[TASK INPUTS]
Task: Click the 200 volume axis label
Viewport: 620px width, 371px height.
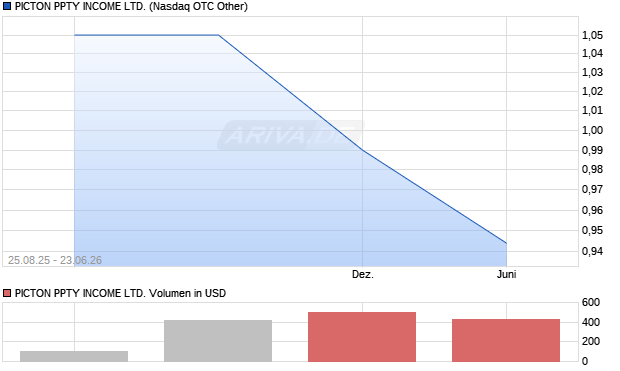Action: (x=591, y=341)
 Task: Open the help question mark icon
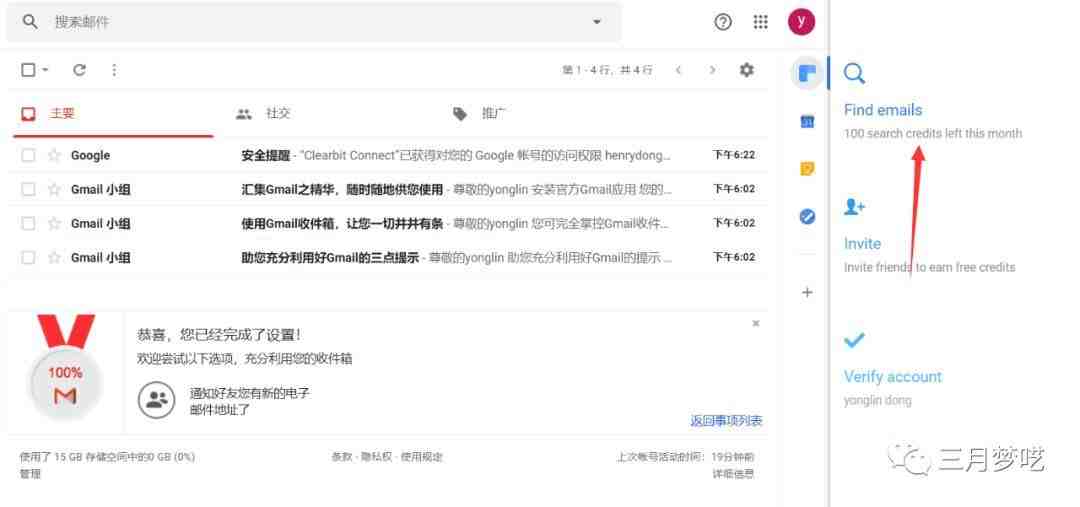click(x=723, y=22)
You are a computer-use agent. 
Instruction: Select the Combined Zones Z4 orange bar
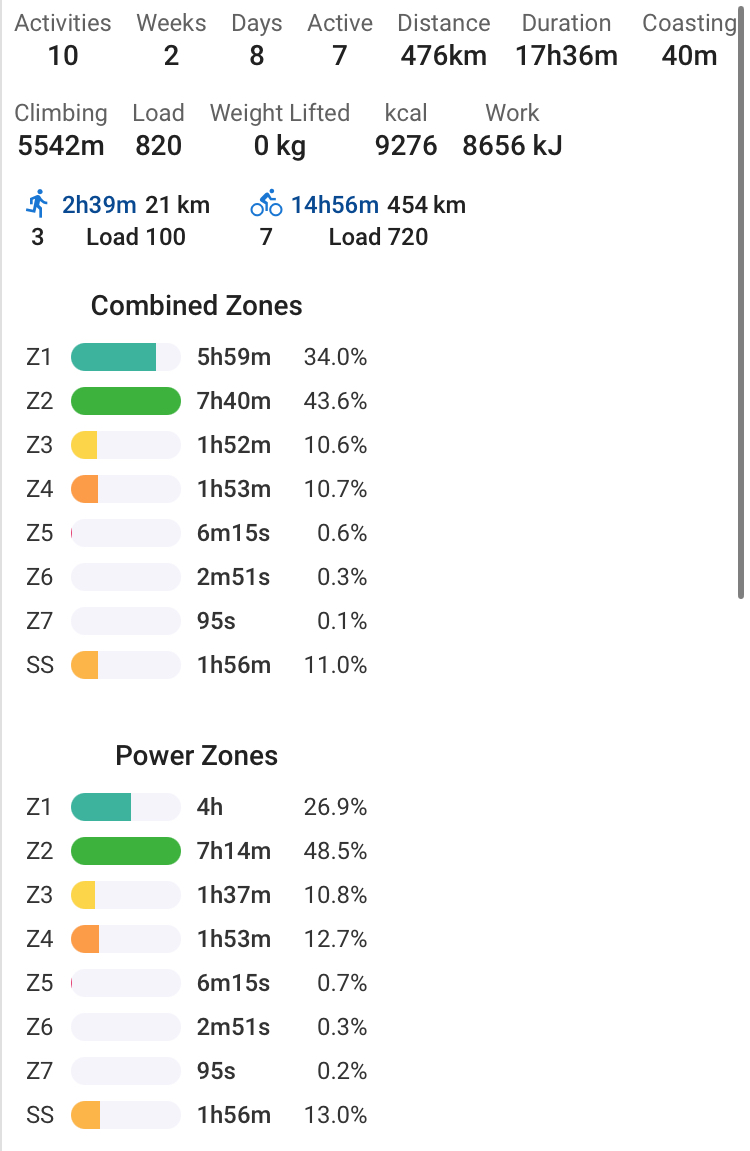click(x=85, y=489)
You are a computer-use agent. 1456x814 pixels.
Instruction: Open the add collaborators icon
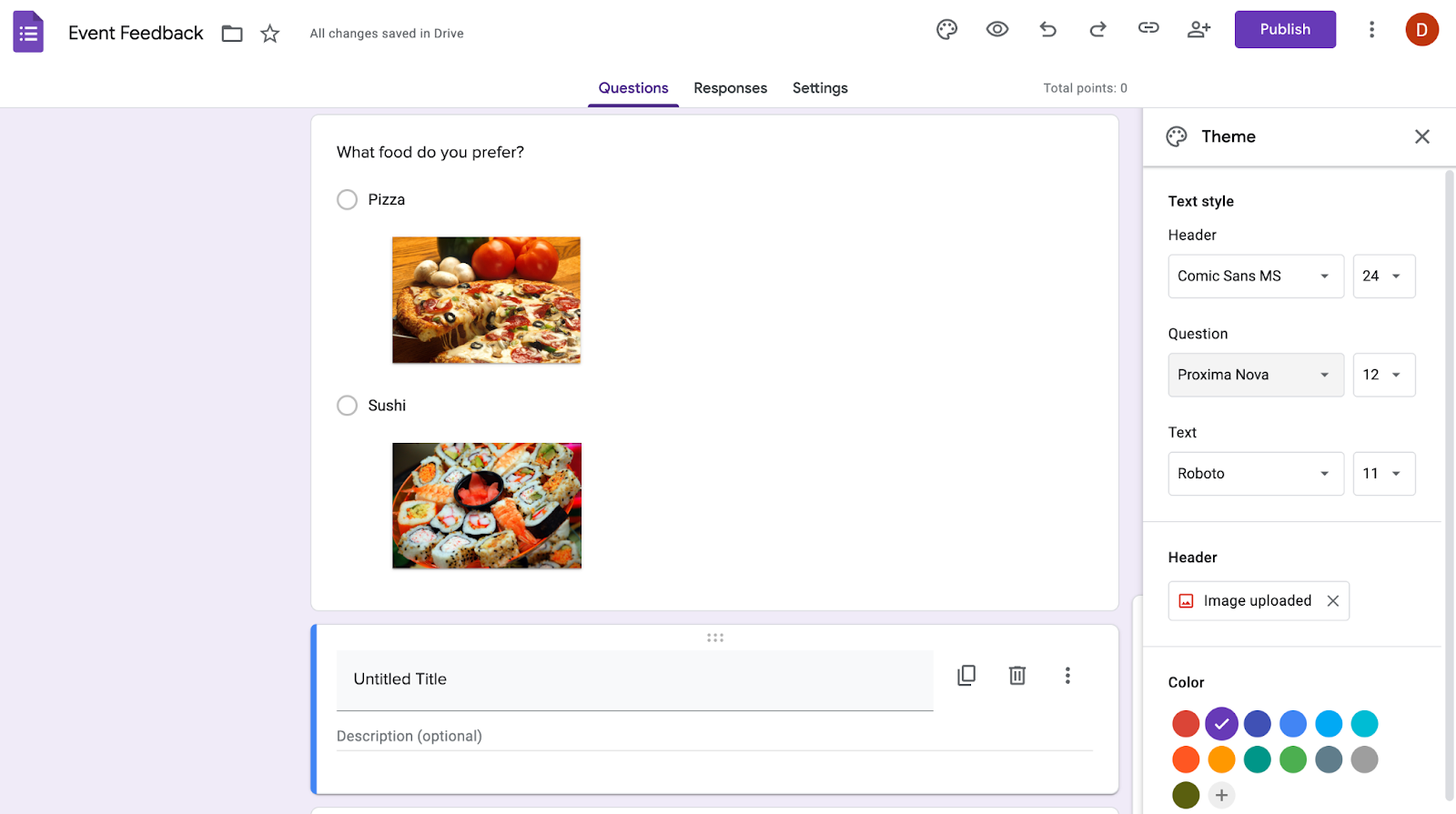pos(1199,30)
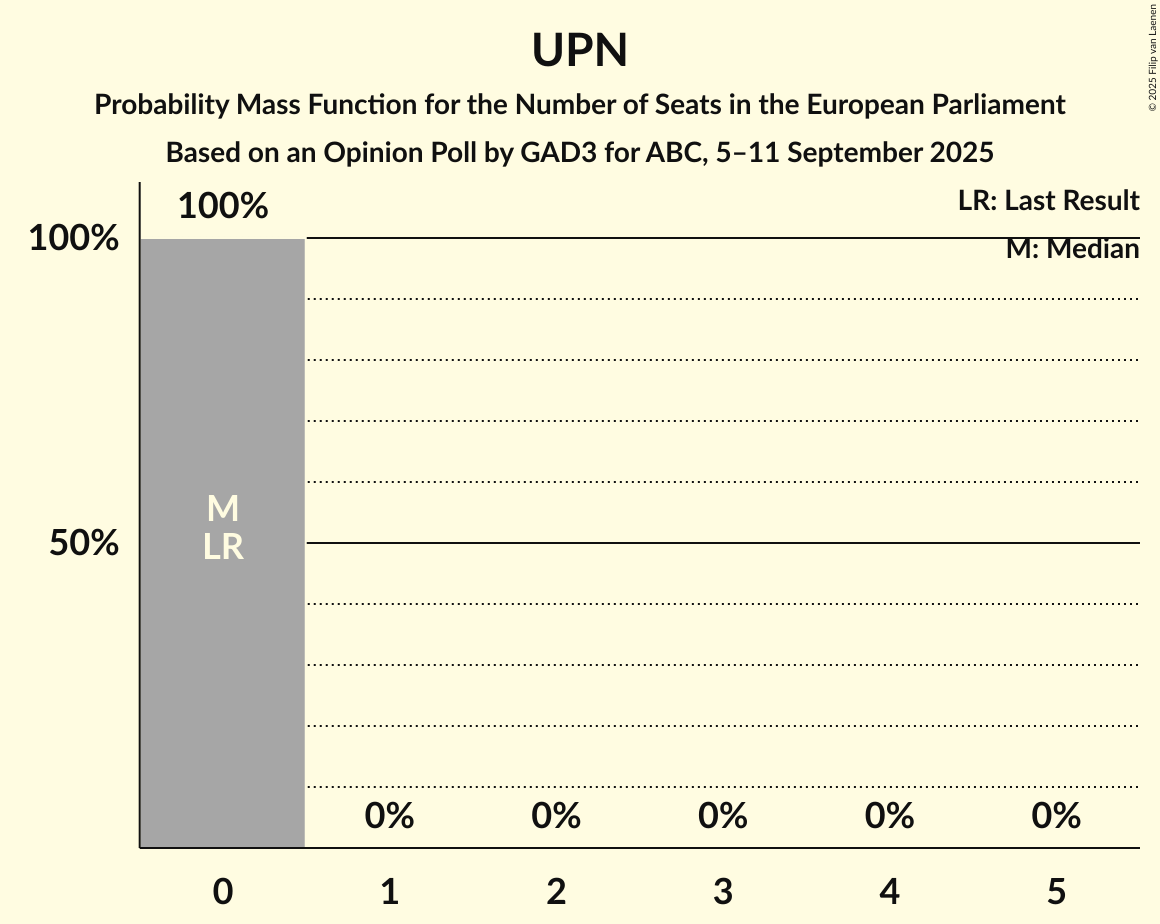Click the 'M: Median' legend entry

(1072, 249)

[THE TASK]
Every line in the listing that holds the string "computer" should be copied out.

[WRITTEN SOLUTION]
You are a computer-use agent. 
You are a computer-use agent. 1456x814 pixels.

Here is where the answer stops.